**About this task:**
Given the records below, would you repeat exactly the lines that begin at the one containing "The height and width of the screenshot is (866, 1914)." and end at the one containing "This screenshot has width=1360, height=766.", inclusive?

Dataset entries
[Start of Attachment]

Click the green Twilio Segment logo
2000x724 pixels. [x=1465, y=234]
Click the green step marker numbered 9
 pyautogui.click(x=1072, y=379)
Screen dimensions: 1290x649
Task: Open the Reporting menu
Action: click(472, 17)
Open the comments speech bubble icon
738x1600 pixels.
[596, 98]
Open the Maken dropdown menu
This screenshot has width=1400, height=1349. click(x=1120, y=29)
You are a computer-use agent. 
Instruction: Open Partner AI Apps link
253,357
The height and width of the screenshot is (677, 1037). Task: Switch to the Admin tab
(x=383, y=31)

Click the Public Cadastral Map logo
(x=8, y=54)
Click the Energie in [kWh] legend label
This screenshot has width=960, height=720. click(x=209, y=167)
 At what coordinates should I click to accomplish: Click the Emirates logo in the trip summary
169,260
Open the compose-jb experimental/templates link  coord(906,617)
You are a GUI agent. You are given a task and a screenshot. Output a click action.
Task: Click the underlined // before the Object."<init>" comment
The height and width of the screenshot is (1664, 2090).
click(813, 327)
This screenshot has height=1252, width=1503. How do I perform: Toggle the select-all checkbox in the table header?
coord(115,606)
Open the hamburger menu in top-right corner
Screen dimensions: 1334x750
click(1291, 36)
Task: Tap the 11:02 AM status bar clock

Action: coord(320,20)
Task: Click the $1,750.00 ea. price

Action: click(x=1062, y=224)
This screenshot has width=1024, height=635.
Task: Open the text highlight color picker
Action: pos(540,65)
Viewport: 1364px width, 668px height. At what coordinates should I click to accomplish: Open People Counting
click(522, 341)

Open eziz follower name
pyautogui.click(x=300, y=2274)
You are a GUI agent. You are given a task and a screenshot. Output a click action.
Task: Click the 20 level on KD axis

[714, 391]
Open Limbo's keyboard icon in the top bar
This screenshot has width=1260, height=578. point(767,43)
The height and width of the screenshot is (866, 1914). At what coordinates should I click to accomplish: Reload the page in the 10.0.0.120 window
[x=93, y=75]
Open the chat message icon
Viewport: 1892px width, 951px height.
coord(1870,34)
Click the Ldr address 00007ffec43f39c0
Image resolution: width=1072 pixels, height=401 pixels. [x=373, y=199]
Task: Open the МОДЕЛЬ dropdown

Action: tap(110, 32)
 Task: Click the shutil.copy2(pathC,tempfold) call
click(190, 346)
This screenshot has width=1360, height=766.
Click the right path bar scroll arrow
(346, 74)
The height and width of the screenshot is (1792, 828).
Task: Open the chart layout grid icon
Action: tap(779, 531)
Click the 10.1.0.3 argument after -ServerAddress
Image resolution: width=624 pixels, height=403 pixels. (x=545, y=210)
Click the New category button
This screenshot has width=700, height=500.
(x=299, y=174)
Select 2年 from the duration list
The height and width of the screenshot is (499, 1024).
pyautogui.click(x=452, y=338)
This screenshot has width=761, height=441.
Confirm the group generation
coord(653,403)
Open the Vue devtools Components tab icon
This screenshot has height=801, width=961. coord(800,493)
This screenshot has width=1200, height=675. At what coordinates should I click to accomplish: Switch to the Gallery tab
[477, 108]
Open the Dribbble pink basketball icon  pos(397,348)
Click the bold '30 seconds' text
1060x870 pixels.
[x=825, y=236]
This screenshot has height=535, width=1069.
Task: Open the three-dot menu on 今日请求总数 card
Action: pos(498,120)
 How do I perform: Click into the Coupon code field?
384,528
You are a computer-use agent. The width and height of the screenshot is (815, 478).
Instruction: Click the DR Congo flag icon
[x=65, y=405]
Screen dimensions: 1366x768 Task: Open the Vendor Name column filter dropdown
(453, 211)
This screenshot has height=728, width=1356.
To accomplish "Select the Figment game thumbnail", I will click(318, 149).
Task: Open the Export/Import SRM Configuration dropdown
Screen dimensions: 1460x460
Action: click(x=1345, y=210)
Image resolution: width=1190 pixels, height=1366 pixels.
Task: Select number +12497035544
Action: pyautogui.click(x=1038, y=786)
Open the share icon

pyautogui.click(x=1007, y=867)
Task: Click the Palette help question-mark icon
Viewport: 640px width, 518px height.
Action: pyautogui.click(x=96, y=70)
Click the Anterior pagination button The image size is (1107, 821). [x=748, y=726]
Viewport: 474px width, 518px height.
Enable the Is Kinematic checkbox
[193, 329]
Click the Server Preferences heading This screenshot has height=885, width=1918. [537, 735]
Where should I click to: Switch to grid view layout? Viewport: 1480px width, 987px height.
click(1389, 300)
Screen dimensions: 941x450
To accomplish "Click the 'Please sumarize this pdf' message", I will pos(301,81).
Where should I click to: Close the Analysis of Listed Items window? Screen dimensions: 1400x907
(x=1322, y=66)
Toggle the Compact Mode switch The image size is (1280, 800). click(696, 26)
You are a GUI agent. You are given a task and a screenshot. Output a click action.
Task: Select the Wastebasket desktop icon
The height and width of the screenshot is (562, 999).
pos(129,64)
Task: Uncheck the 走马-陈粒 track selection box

[End of Attachment]

**The completed task:**
The height and width of the screenshot is (866, 1914). At what coordinates should I click to accomplish: Reload the page in the 10.0.0.120 window
[x=93, y=75]
Open the chat message icon
Viewport: 1892px width, 951px height.
coord(1870,34)
Click the Ldr address 00007ffec43f39c0
Image resolution: width=1072 pixels, height=401 pixels. [x=373, y=199]
Task: Open the МОДЕЛЬ dropdown

Action: tap(110, 32)
 Task: Click the shutil.copy2(pathC,tempfold) call
click(190, 346)
This screenshot has width=1360, height=766.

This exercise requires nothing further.